Dataset records Block Start

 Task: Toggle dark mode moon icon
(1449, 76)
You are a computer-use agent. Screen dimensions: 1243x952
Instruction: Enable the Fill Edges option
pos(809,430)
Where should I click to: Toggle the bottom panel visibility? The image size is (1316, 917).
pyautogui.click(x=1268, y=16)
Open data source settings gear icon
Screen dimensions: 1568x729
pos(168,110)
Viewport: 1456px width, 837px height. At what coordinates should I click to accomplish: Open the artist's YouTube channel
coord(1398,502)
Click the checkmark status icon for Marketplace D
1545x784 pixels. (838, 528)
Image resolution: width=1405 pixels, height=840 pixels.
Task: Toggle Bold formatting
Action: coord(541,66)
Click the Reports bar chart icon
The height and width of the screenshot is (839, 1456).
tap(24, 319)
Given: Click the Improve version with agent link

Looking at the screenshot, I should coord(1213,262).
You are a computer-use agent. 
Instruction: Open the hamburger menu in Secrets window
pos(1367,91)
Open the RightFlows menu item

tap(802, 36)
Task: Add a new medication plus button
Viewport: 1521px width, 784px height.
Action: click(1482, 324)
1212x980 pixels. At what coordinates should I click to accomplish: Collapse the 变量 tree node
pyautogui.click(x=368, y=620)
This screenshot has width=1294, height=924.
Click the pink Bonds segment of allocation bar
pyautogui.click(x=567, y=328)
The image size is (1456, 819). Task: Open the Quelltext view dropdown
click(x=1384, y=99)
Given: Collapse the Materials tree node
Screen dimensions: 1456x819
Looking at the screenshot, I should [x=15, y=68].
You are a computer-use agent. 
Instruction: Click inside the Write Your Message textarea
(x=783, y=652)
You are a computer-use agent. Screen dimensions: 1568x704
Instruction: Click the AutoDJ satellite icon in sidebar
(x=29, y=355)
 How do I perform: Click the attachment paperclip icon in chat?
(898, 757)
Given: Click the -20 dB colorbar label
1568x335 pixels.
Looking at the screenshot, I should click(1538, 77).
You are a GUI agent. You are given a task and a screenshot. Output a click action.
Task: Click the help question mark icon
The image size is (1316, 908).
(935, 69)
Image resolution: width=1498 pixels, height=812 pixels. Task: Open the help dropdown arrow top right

Dataset records Block End

Beginning with the first line above, transcribe all of the data exactly.

-- Answer to this exercise --
 Task: Toggle dark mode moon icon
(1449, 76)
You are a computer-use agent. Screen dimensions: 1243x952
Instruction: Enable the Fill Edges option
pos(809,430)
Where should I click to: Toggle the bottom panel visibility? The image size is (1316, 917).
pyautogui.click(x=1268, y=16)
Open data source settings gear icon
Screen dimensions: 1568x729
pos(168,110)
Viewport: 1456px width, 837px height. At what coordinates should I click to accomplish: Open the artist's YouTube channel
coord(1398,502)
Click the checkmark status icon for Marketplace D
1545x784 pixels. (838, 528)
Image resolution: width=1405 pixels, height=840 pixels.
Task: Toggle Bold formatting
Action: coord(541,66)
Click the Reports bar chart icon
The height and width of the screenshot is (839, 1456).
tap(24, 319)
Given: Click the Improve version with agent link

Looking at the screenshot, I should coord(1213,262).
You are a computer-use agent. 
Instruction: Open the hamburger menu in Secrets window
pos(1367,91)
Open the RightFlows menu item

tap(802, 36)
Task: Add a new medication plus button
Viewport: 1521px width, 784px height.
Action: click(1482, 324)
1212x980 pixels. At what coordinates should I click to accomplish: Collapse the 变量 tree node
pyautogui.click(x=368, y=620)
This screenshot has width=1294, height=924.
Click the pink Bonds segment of allocation bar
pyautogui.click(x=567, y=328)
The image size is (1456, 819). Task: Open the Quelltext view dropdown
click(x=1384, y=99)
Given: Collapse the Materials tree node
Screen dimensions: 1456x819
Looking at the screenshot, I should [x=15, y=68].
You are a computer-use agent. 
Instruction: Click inside the Write Your Message textarea
(x=783, y=652)
You are a computer-use agent. Screen dimensions: 1568x704
Instruction: Click the AutoDJ satellite icon in sidebar
(x=29, y=355)
 How do I perform: Click the attachment paperclip icon in chat?
(898, 757)
Given: Click the -20 dB colorbar label
1568x335 pixels.
Looking at the screenshot, I should click(1538, 77).
You are a GUI agent. You are given a task and a screenshot. Output a click action.
Task: Click the help question mark icon
The image size is (1316, 908).
(935, 69)
Image resolution: width=1498 pixels, height=812 pixels. Task: Open the help dropdown arrow top right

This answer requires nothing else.